→ Work required
Copy every line of the data below that contains the word "axis". Capital and small letters must match.

→ Given data
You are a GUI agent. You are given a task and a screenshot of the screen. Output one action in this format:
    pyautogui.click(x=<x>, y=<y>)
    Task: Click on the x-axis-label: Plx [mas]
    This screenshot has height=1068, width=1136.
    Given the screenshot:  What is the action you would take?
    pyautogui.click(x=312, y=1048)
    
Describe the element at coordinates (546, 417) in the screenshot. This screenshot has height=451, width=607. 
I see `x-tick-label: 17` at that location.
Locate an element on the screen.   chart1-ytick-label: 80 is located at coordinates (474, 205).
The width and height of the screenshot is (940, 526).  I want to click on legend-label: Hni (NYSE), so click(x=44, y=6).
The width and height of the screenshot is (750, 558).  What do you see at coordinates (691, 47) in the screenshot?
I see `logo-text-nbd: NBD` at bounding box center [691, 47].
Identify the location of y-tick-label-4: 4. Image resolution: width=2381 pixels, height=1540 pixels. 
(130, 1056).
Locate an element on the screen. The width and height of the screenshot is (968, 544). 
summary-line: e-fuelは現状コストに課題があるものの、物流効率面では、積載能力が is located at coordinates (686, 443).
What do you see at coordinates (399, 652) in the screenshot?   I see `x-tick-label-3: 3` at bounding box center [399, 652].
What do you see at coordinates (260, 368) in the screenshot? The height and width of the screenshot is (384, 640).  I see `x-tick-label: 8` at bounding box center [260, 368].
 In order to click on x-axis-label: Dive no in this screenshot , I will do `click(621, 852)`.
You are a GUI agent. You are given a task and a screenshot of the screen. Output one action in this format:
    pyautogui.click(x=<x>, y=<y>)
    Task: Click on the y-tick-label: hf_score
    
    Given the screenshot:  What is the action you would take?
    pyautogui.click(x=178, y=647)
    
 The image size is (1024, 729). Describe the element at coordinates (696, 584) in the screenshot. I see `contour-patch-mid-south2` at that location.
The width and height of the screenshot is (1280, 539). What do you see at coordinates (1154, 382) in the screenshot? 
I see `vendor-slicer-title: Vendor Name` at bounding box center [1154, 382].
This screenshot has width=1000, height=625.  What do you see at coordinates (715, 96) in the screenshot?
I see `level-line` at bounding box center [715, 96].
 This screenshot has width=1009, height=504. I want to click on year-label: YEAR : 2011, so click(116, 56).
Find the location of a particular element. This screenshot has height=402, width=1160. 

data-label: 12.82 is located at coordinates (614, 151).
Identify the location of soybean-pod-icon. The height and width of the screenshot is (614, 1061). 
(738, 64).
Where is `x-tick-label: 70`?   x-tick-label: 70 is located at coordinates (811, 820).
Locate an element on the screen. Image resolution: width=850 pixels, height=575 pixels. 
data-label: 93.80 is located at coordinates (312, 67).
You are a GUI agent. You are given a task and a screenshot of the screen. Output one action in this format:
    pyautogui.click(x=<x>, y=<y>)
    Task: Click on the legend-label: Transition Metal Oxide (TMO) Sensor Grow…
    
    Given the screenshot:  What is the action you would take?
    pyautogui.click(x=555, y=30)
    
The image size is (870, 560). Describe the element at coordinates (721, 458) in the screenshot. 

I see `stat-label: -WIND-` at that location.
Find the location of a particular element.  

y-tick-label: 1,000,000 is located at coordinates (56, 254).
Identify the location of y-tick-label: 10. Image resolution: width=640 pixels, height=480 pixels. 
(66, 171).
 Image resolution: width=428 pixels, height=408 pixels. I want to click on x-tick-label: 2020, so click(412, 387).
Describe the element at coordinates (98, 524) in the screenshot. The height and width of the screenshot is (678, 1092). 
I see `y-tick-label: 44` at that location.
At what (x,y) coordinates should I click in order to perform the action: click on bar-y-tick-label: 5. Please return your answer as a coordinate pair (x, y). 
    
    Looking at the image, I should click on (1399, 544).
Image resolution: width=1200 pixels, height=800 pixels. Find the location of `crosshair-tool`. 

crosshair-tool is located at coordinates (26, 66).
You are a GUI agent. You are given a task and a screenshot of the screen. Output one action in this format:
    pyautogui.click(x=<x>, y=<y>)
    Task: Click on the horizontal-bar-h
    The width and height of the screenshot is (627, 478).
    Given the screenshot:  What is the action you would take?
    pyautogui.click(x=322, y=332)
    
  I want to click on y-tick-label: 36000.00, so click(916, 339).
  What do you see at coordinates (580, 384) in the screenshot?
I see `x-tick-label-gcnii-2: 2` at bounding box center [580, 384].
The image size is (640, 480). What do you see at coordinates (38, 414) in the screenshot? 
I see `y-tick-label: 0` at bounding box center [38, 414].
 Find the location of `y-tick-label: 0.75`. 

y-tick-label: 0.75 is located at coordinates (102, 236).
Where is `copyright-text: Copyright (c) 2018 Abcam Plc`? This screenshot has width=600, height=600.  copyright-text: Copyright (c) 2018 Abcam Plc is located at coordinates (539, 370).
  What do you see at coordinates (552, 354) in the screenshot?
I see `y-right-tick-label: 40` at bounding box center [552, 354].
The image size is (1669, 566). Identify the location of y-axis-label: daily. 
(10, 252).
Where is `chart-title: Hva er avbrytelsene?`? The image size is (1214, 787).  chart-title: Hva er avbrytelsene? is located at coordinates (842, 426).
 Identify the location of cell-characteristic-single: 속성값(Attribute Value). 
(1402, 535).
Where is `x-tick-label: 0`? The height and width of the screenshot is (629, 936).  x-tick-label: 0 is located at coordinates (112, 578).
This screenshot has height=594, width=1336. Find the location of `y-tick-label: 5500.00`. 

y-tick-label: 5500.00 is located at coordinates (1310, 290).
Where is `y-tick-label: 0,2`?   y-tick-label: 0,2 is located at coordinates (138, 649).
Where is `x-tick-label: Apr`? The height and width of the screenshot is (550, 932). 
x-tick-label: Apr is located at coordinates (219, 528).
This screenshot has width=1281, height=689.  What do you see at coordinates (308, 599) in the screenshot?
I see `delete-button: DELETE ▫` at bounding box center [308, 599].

→ Exercise result
    Task: Click on the x-axis-label: Plx [mas]
 In order to click on x-axis-label: Dive no in this screenshot , I will do `click(621, 852)`.
The image size is (1669, 566). Identify the location of y-axis-label: daily. 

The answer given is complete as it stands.